▶ _THE PROBLEM_
With the images removed, reproduce each entry below word for word.

Collected data:

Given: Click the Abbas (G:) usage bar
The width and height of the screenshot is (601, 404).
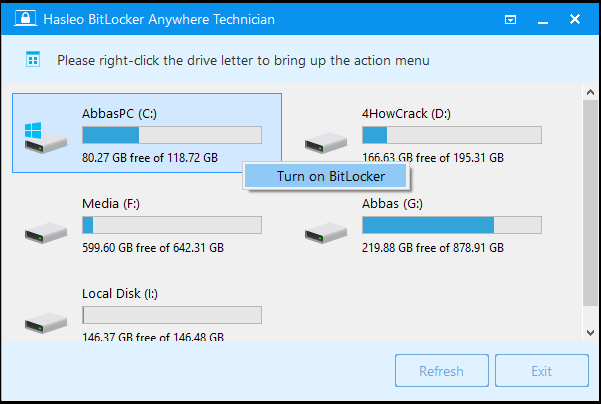Looking at the screenshot, I should [452, 225].
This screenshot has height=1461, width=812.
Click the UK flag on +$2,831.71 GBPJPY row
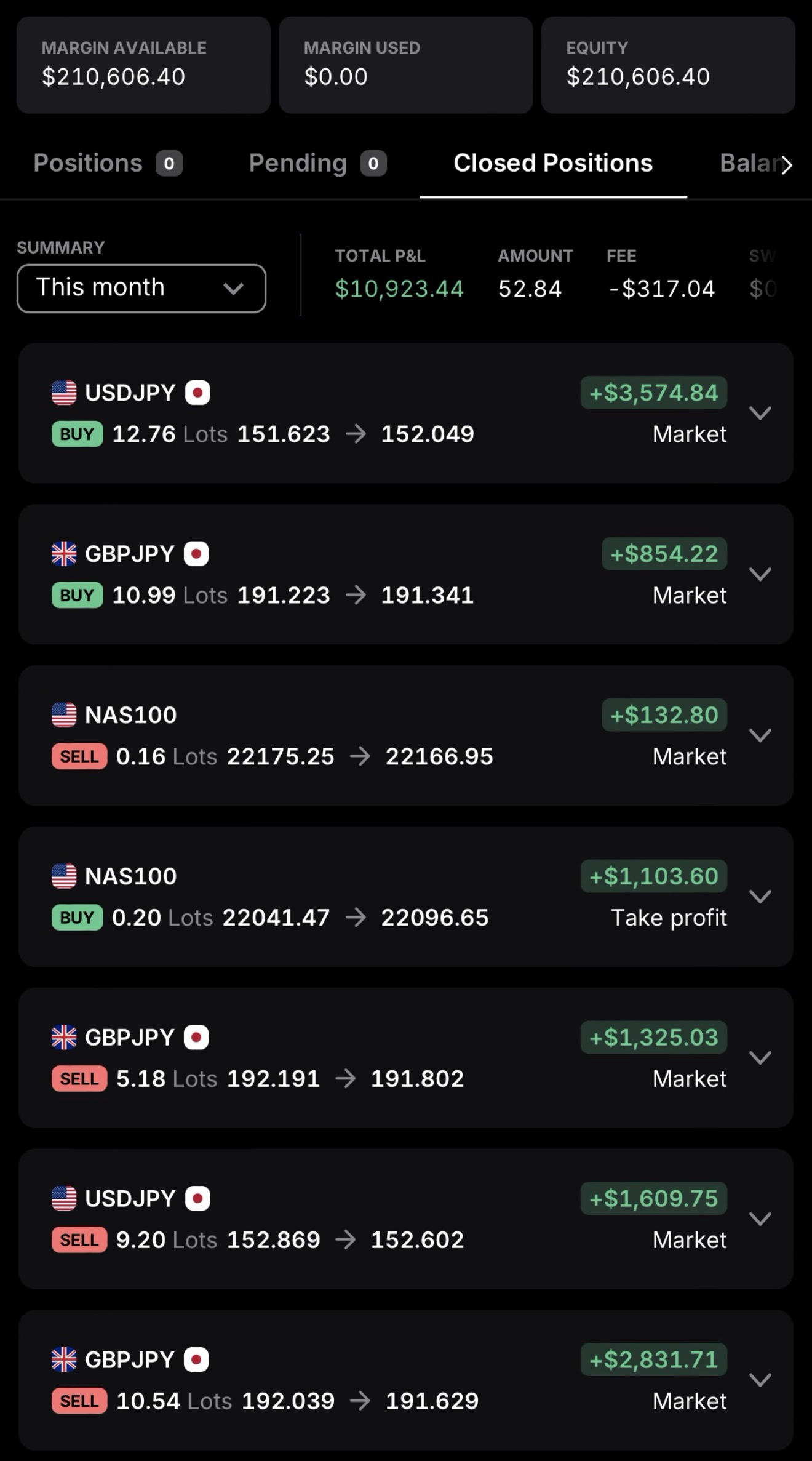pyautogui.click(x=64, y=1359)
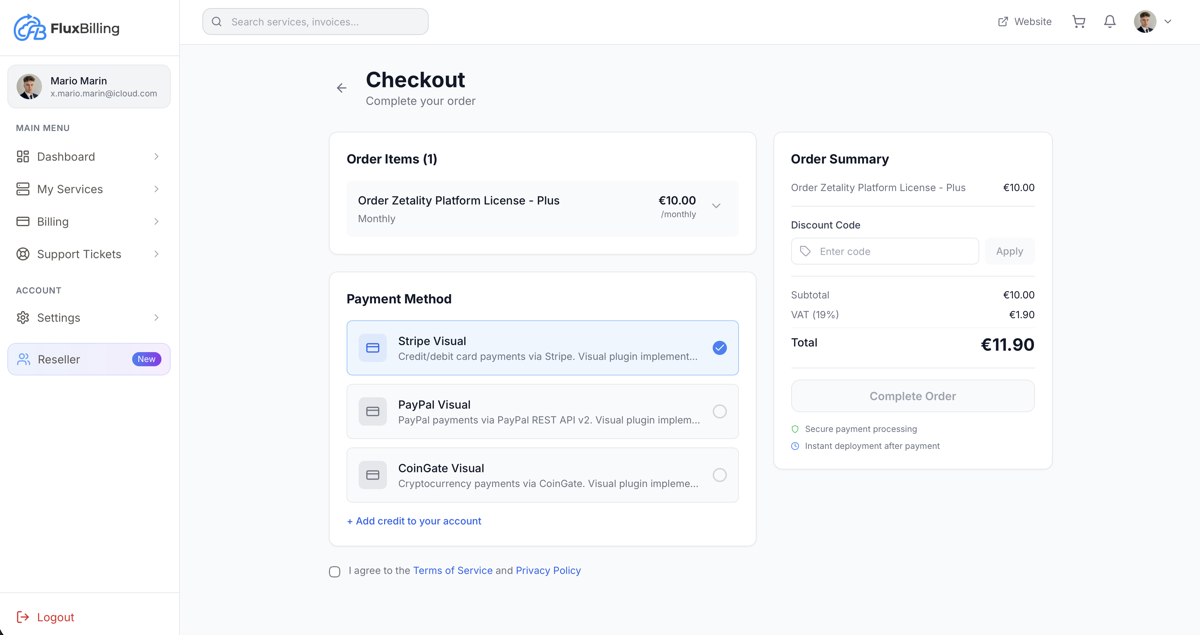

▶ _RESULT BELOW_
Given: Click the Abbas (G:) usage bar
The width and height of the screenshot is (601, 404).
Looking at the screenshot, I should [452, 225].
This screenshot has height=1461, width=812.
Click the UK flag on +$2,831.71 GBPJPY row
pyautogui.click(x=64, y=1359)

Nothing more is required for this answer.